All analgesic drugs (painkillers) are tested in standardised clinical studies of people with established pain following surgery, and often after removal of third molar (wisdom) teeth. In all these studies the participants have to have at least moderate pain in order for there to be a sensitive measure of pain-relieving properties. The Cochrane Library has 35 reviews of oral analgesic interventions, with 38 different drugs, at various doses involving 45,000 participants in about 350 studies. This overview sought to bring all this information together, and to report the results for those drugs with reliable evidence about how well they work or any harm they may do in single oral doses.
For some drugs there were no published trials, for some inadequate amounts of information, and for some adequate information but with results that would have been overturned by just a few unpublished studies with no effect. None of these could be regarded as reliable. However, amongst the data there were still 46 drug/dose combinations with reliable evidence.
No drug produced high levels of pain relief in all participants. The range of results with single-dose analgesics in participants with moderate or severe acute pain was from 70% achieving good pain relief with the best drug to about 30% with the worst drug. The period over which pain was relieved also varied, from about two hours to about 20 hours. Typically adverse event rates were no higher with analgesic drugs than with placebo, except often with opioids (for example, codeine, oxycodone) where more participants experienced them.
Commonly used analgesic drugs at the recommended or licensed doses produce good pain relief in some, but not all, patients with pain. The reasons for this are varied, but patients in pain should not be surprised if drugs they are given do not work for them. Alternatives analgesic drugs or procedures should be found that do work.
There is a wealth of reliable evidence on the analgesic efficacy of single dose oral analgesics. There is also important information on drugs for which there are no data, inadequate data, or where results are unreliable due to susceptibility to publication bias. This should inform choices by professionals and consumers.
Thirty-five Cochrane Reviews of randomised trials testing the analgesic efficacy of individual drug interventions in acute postoperative pain have been published. This overview brings together the results of all those reviews and assesses the reliability of available data.
To summarise data from all Cochrane Reviews that have assessed the effects of pharmaceutical interventions for acute pain in adults with at least moderate pain following surgery, who have been given a single dose of oral analgesic taken alone.

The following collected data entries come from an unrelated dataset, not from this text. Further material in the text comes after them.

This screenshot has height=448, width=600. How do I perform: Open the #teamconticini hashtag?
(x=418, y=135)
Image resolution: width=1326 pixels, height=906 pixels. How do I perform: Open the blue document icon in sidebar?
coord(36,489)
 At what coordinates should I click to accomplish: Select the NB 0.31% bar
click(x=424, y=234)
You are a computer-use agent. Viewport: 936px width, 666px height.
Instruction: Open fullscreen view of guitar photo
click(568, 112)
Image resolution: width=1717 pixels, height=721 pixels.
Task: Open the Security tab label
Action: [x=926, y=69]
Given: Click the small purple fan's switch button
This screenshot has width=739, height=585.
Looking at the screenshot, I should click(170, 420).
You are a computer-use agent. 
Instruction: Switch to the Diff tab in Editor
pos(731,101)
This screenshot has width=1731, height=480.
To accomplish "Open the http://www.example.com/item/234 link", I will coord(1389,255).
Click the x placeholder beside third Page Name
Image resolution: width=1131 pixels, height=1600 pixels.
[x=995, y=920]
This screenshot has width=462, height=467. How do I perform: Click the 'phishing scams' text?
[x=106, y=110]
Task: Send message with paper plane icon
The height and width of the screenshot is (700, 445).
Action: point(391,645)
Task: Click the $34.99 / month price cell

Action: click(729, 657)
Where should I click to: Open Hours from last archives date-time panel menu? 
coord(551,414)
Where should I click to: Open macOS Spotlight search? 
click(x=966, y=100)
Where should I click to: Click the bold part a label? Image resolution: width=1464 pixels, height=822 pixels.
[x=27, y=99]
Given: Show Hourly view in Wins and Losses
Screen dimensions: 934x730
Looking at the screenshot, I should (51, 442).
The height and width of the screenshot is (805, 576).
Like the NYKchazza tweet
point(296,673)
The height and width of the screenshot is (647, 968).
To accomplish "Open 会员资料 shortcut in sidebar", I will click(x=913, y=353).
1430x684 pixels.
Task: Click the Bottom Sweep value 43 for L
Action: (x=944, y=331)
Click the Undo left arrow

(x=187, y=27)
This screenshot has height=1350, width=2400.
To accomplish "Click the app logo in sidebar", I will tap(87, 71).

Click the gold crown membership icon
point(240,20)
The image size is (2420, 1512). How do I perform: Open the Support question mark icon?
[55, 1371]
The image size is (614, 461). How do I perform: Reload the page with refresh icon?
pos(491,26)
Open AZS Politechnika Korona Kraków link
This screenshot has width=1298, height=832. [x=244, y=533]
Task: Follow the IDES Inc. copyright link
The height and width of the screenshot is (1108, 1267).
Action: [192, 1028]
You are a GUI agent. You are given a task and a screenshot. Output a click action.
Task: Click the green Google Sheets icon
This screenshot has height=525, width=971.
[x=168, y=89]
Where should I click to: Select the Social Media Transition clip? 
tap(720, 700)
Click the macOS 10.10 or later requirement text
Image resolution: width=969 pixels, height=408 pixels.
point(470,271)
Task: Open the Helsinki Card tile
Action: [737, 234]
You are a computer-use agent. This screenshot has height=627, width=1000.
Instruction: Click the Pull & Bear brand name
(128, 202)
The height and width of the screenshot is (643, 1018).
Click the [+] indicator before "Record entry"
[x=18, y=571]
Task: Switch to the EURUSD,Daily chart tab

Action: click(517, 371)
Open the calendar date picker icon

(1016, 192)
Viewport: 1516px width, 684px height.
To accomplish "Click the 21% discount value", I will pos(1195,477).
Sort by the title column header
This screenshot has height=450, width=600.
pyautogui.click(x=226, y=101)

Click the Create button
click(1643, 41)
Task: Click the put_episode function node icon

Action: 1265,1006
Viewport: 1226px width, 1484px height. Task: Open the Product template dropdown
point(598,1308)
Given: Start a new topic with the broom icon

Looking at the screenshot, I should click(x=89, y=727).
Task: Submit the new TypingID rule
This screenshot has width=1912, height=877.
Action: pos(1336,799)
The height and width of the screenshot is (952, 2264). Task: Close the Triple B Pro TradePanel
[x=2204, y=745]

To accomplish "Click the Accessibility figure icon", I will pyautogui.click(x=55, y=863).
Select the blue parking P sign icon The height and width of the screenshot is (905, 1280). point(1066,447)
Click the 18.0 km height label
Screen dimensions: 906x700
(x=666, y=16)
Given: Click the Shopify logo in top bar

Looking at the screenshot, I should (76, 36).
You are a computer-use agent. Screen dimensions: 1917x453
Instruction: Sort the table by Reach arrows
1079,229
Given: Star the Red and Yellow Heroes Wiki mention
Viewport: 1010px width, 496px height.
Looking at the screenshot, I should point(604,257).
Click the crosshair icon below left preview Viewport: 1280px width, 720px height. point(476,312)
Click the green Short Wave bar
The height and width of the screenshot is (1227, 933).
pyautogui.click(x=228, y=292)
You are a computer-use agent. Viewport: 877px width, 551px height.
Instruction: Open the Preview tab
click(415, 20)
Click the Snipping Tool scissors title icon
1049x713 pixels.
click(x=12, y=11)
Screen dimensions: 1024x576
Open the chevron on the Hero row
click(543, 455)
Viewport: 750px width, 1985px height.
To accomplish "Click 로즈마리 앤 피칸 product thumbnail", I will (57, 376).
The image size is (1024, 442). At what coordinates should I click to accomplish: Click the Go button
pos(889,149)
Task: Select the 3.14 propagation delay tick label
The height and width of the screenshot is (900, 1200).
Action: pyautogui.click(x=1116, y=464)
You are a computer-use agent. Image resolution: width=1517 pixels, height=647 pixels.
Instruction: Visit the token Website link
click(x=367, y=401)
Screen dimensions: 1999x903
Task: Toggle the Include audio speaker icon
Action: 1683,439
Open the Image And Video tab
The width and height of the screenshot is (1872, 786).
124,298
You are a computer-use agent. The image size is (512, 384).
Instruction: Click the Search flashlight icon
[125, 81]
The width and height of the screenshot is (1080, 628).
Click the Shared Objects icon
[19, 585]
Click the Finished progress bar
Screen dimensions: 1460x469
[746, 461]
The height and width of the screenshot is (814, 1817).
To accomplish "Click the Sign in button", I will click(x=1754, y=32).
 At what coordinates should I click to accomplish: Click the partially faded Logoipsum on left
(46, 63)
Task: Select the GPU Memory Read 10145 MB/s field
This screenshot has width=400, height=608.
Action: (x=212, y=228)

The overview included 35 separate Cochrane Reviews with 38 analyses of single dose oral analgesics tested in acute postoperative pain models, with results from about 45,000 participants studied in approximately 350 individual studies. The individual reviews included only high-quality trials of standardised design and outcome reporting. The reviews used standardised methods and reporting for both efficacy and harm. Event rates with placebo were consistent in larger data sets. No statistical comparison was undertaken.
There were reviews but no trial data were available for acemetacin, meloxicam, nabumetone, nefopam, sulindac, tenoxicam, and tiaprofenic acid. Inadequate amounts of data were available for dexibuprofen, dextropropoxyphene 130 mg, diflunisal 125 mg, etoricoxib 60 mg, fenbufen, and indometacin. Where there was adequate information for drug/dose combinations (at least 200 participants, in at least two studies), we defined the addition of four comparisons of typical size (400 participants in total) with zero effect as making the result potentially subject to publication bias and therefore unreliable. Reliable results were obtained for 46 drug/dose combinations in all painful postsurgical conditions; 45 in dental pain and 14 in other painful conditions.
NNTs varied from about 1.5 to 20 for at least 50% maximum pain relief over four to six hours compared with placebo. The proportion of participants achieving this level of benefit varied from about 30% to over 70%, and the time to remedication varied from two hours (placebo) to over 20 hours in the same pain condition. Participants reporting at least one adverse event were few and generally no different between active drug and placebo, with a few exceptions, principally for aspirin and opioids.
Drug/dose combinations with good (low) NNTs were ibuprofen 400 mg (2.5; 95% confidence interval (CI) 2.4 to 2.6), diclofenac 50 mg (2.7; 95% CI 2.4 to 3.0), etoricoxib 120 mg (1.9; 95% CI 1.7 to 2.1), codeine 60 mg + paracetamol 1000 mg (2.2; 95% CI 1.8 to 2.9), celecoxib 400 mg (2.5; 95% CI 2.2 to 2.9), and naproxen 500/550 mg (2.7; 95% CI 2.3 to 3.3). Long duration of action (≥ 8 hours) was found for etoricoxib 120 mg, diflunisal 500 mg, oxycodone 10 mg + paracetamol 650 mg, naproxen 500/550 mg, and celecoxib 400 mg.
Not all participants had good pain relief and for many drug/dose combinations 50% or more did not achieve at last 50% maximum pain relief over four to six hours.